Nintendo has yet to reveal specs of the Wii U. And although the hardware has been out in the wild for quite some time now, few could decipher the actual capabilities of Nintendo's "next-generation" hardware.
Chipworks released ultra-magnified images of Wii U internals to NeoGAF, allowing the community to decipher what hardware is actually being used. Digital Foundry put up their own findings, which "finally rule out any next-gen pretensions for the Wii U."
According to their report, it appears the Wii U GPU is a "close match" to the Radeon 4650/4670, "albeit with a deficit in the number of texture-mapping units and a lower clock speed--550MHz." Compared to the rumored specs of both Orbis and Durango, it's clear that Sony and Microsoft's next-gen hardware is "in a completely different league."
Wii U does have the potential to produce visuals that best Xbox 360, however. By Digital Foundry's estimates, Wii U can have about 1.5 times the "raw shader power" of Microsoft's current-gen system. However, given 1080p resolution requires 2.5x the power of 720p, "it's highly unlikely that we'll be seeing any complex 3D titles running at 1080p," the site concludes.

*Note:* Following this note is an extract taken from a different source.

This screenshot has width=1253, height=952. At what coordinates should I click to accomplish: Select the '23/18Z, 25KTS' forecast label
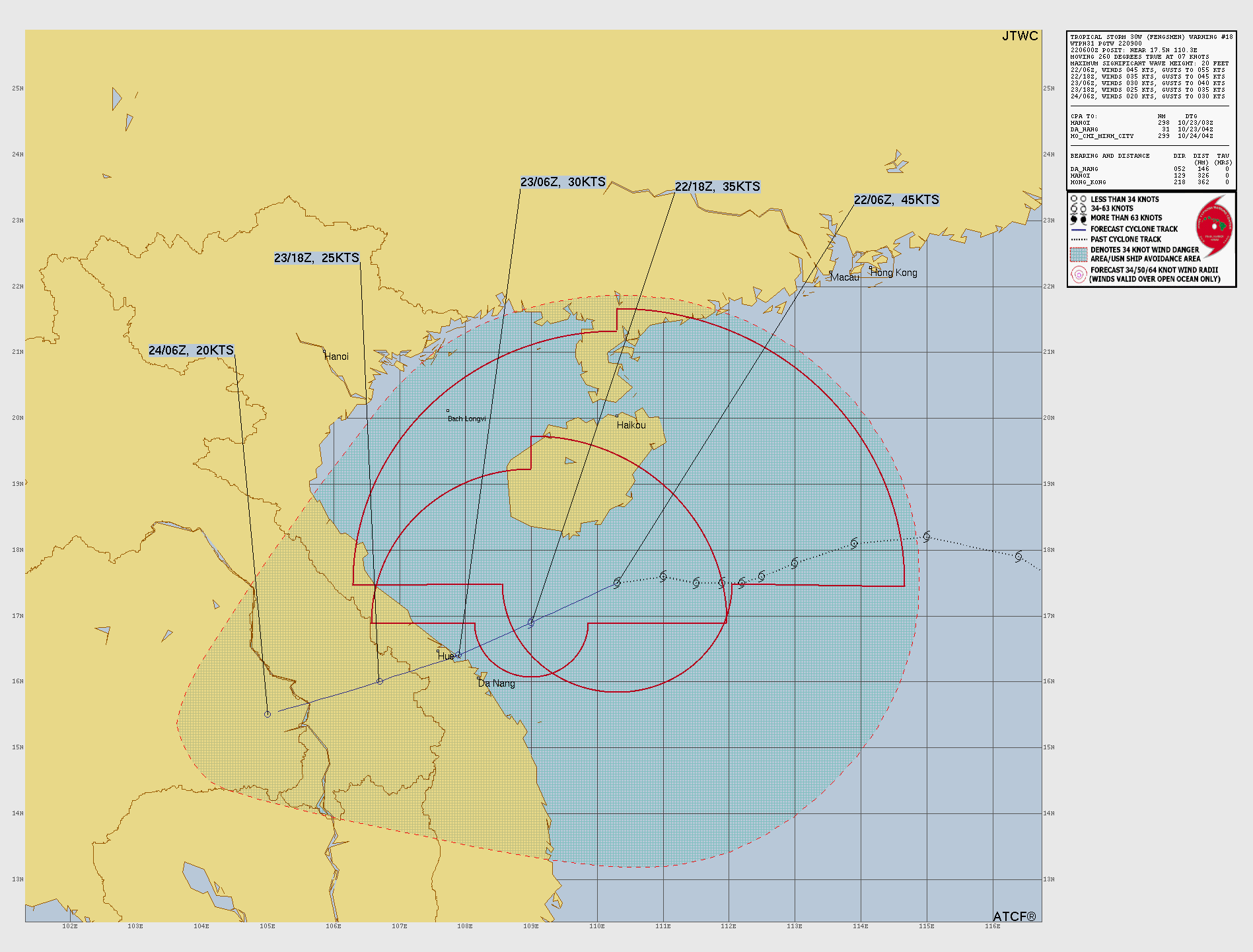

Once again, it appears that Wii U's CPU remains the main bottleneck for the system. Equipped with a 1.2GHz CPU that's derivative of the Gamecube's Gekko processor, the underpowered CPU could be to blame for some of the lackluster multiplatform games that debuted at the Wii U launch. However, Nintendo's Genyo Takeda defended the company's hardware decision at a recent investor's call. "In my view, Wii U is a console with low power consumption and has fairly high performance. Regarding your comment that we focus on the GPU and that the CPU is a little poor, we have a different view. It depends on how to evaluate a processing unit. In terms of die size (area a chip occupies), the GPU certainly occupies a much larger space than the CPU. As you can see CPUs used for the latest PCs and servers, however, it is usual for current CPUs that the logic part for actual calculations is really small and that the cache memory called SRAM around it covers a large area. From this angle, we don't think that the performance of the Wii U's CPU is worse than that of the GPU. In other words, we have taken a so-called 'memory-intensified' design approach for the Wii U hardware."